Let $E$ be an elliptic curve defined over number field $K$. Let $\phi:E \to E'$ be an isogeny, and $\hat{\phi}$ be its dual isogeny.
Then, there is natural exact sequence between Selmer group, $Sel[\phi]\to Sel[2]\to Sel[\hat{\phi}]$ (Take long exact sequence Galois cohomology from short exact sequence ($ 0\to{E[\phi]}\to E[2]\to E[\hat{\phi}]$).
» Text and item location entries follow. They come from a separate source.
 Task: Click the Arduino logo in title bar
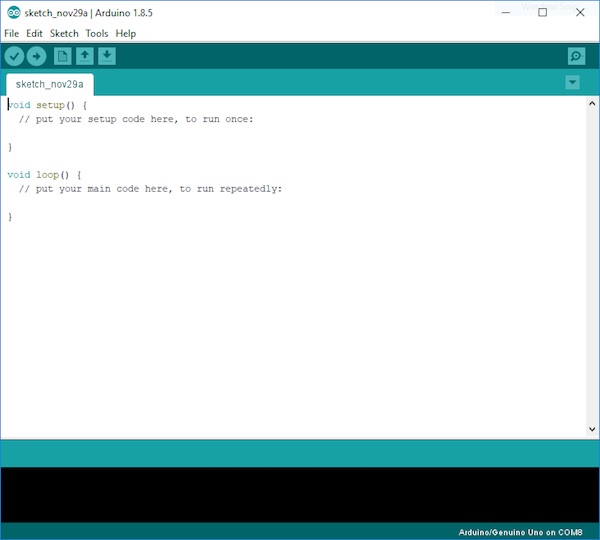coord(12,13)
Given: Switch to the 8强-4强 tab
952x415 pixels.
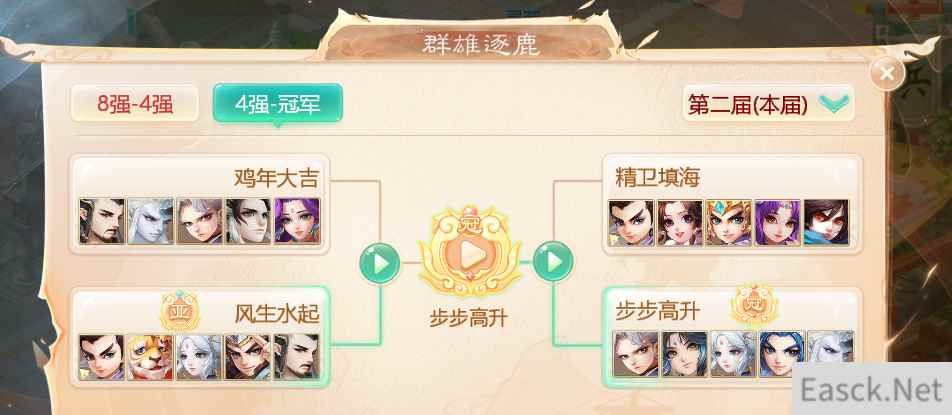Looking at the screenshot, I should click(135, 104).
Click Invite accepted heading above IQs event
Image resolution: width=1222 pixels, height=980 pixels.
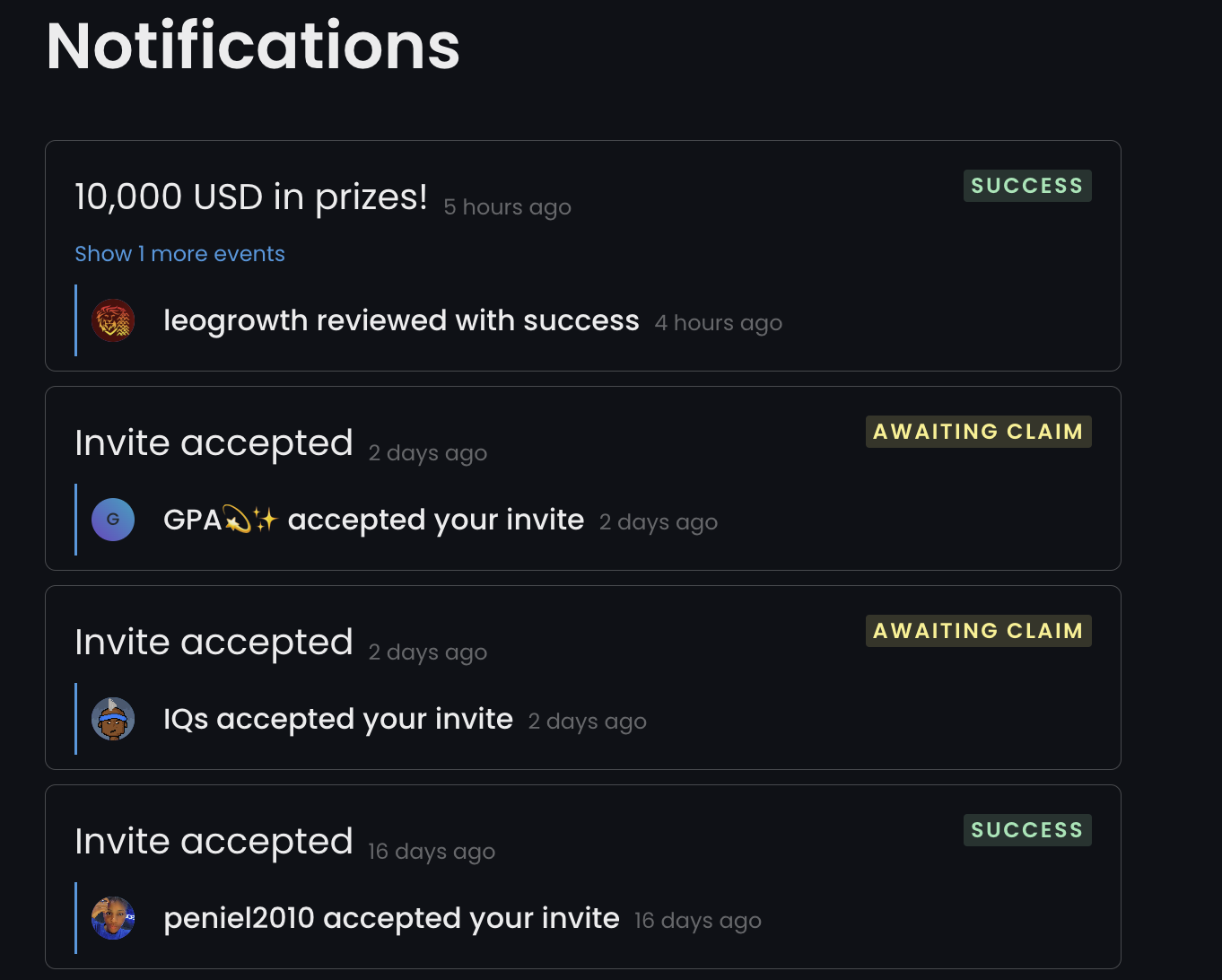(x=214, y=643)
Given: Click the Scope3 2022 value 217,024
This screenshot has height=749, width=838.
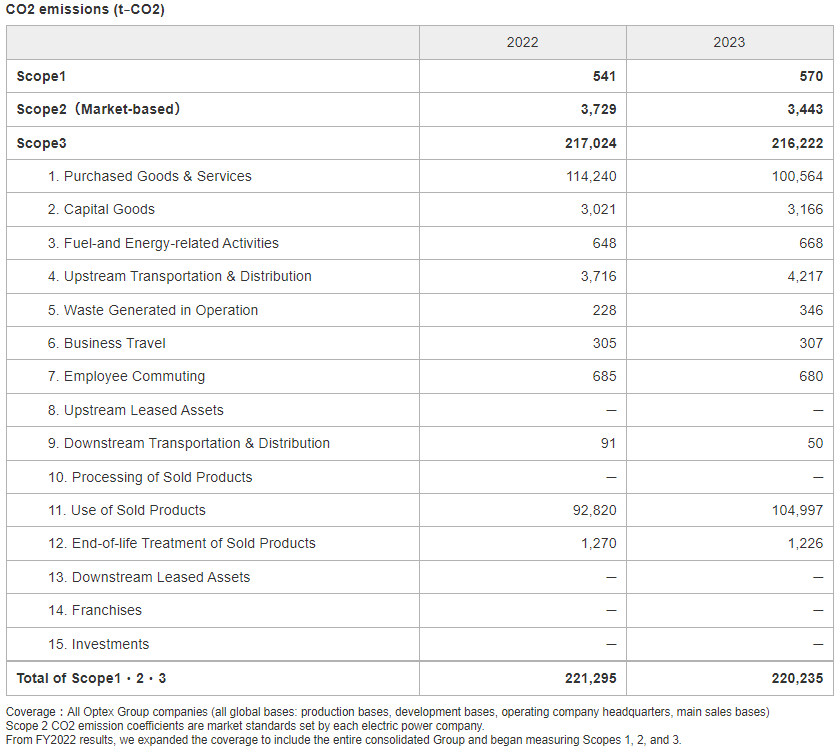Looking at the screenshot, I should (590, 143).
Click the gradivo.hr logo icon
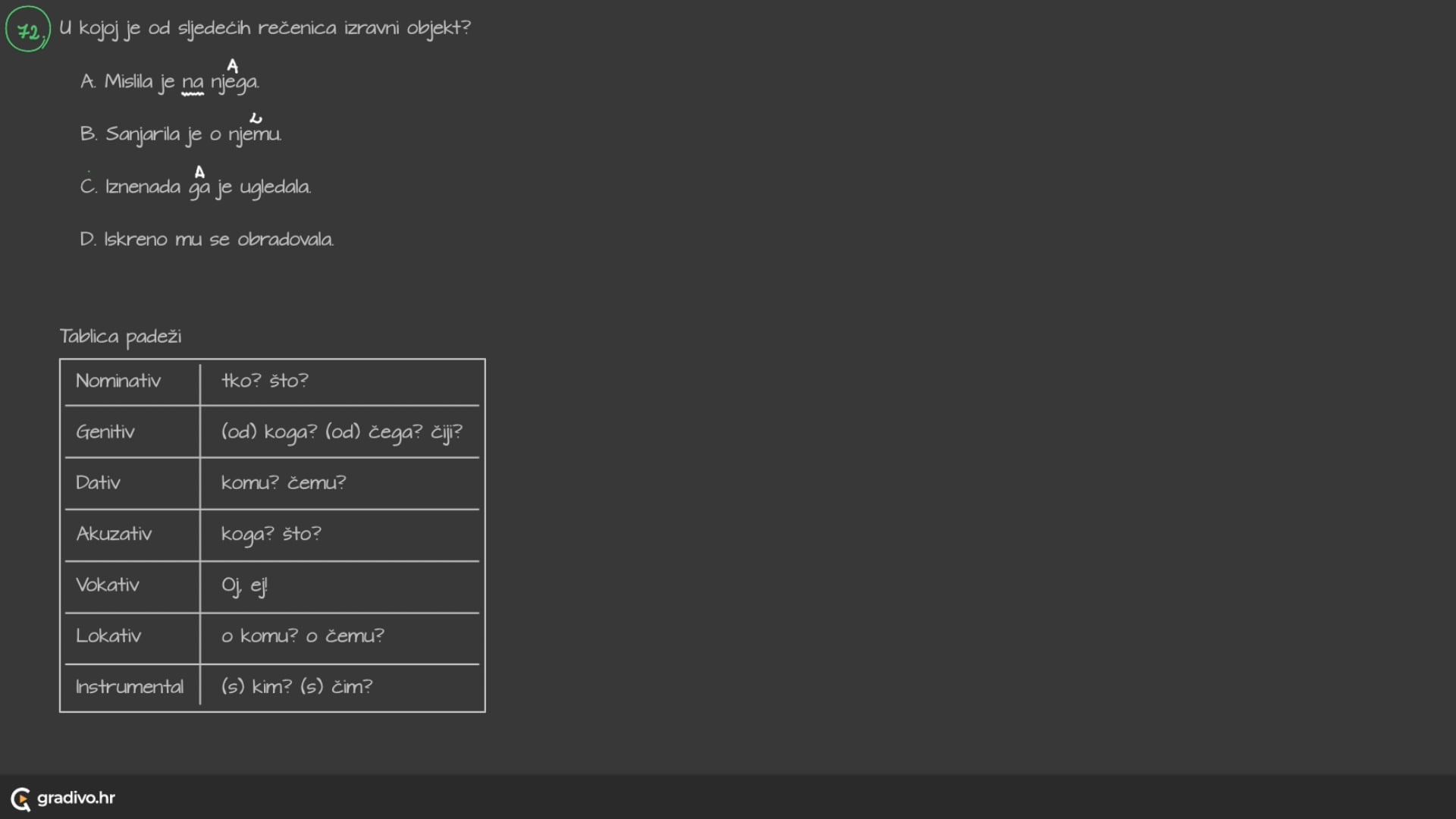Screen dimensions: 1456x819 [x=20, y=799]
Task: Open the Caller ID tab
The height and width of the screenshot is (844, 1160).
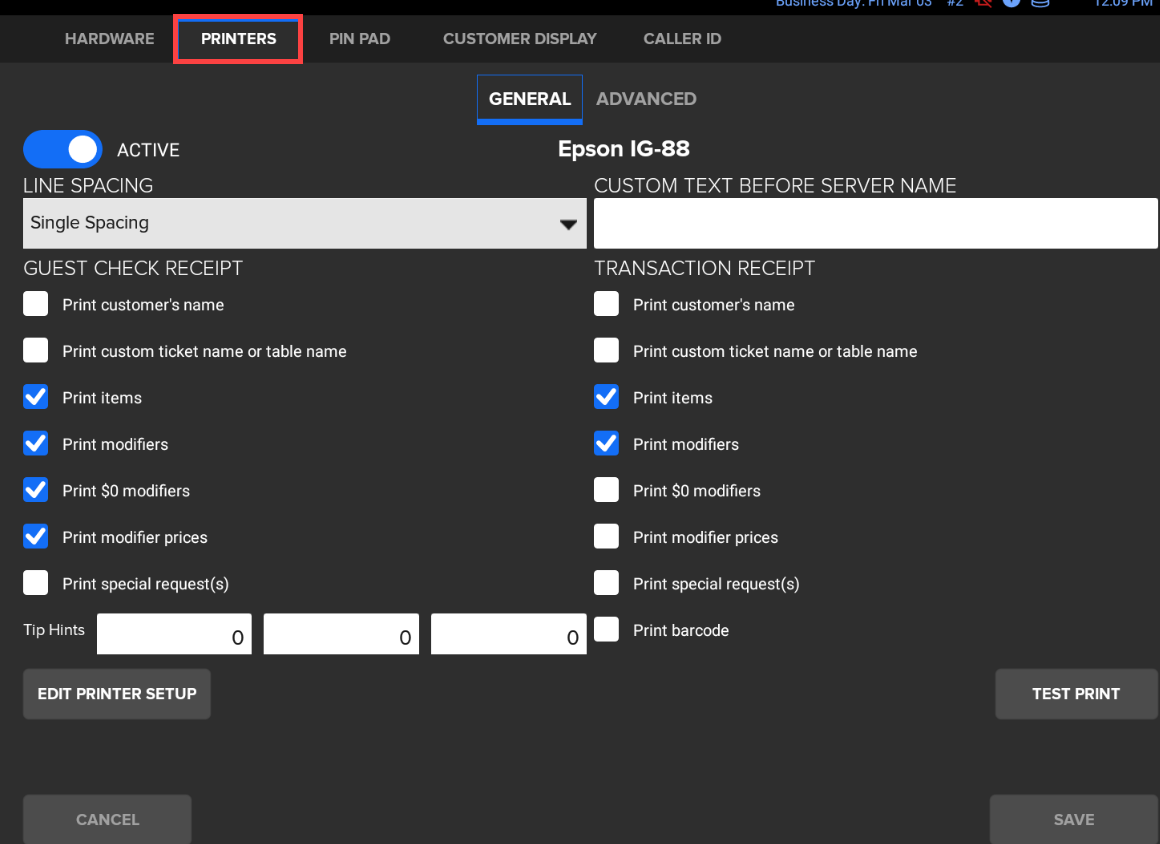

Why is the first map injective ? (Taking $1$-st Galois cohomology of $ 0\to{E[\phi]}\to E[2]\to E[\hat{\phi}]$, I gain $0\to{E[\phi]}\to E[2]\to E[\hat{\phi}]\to H^1(G_K,E[\phi])\to H^1(G_K,E[2])\to..$ Why is $H^1(G_K,E[\phi])\to H^1(G_K,E[2])$ injective ?)
P.S
Silverman's book, 'The arithmetic of elliptic curves', p$350$, $4$-th line from the bottom, there is exact sequence of Tate-Shafarevich group. This question is essentially the same as asking why there is the exact sequence of $p350$, $4$-th line from the bottom.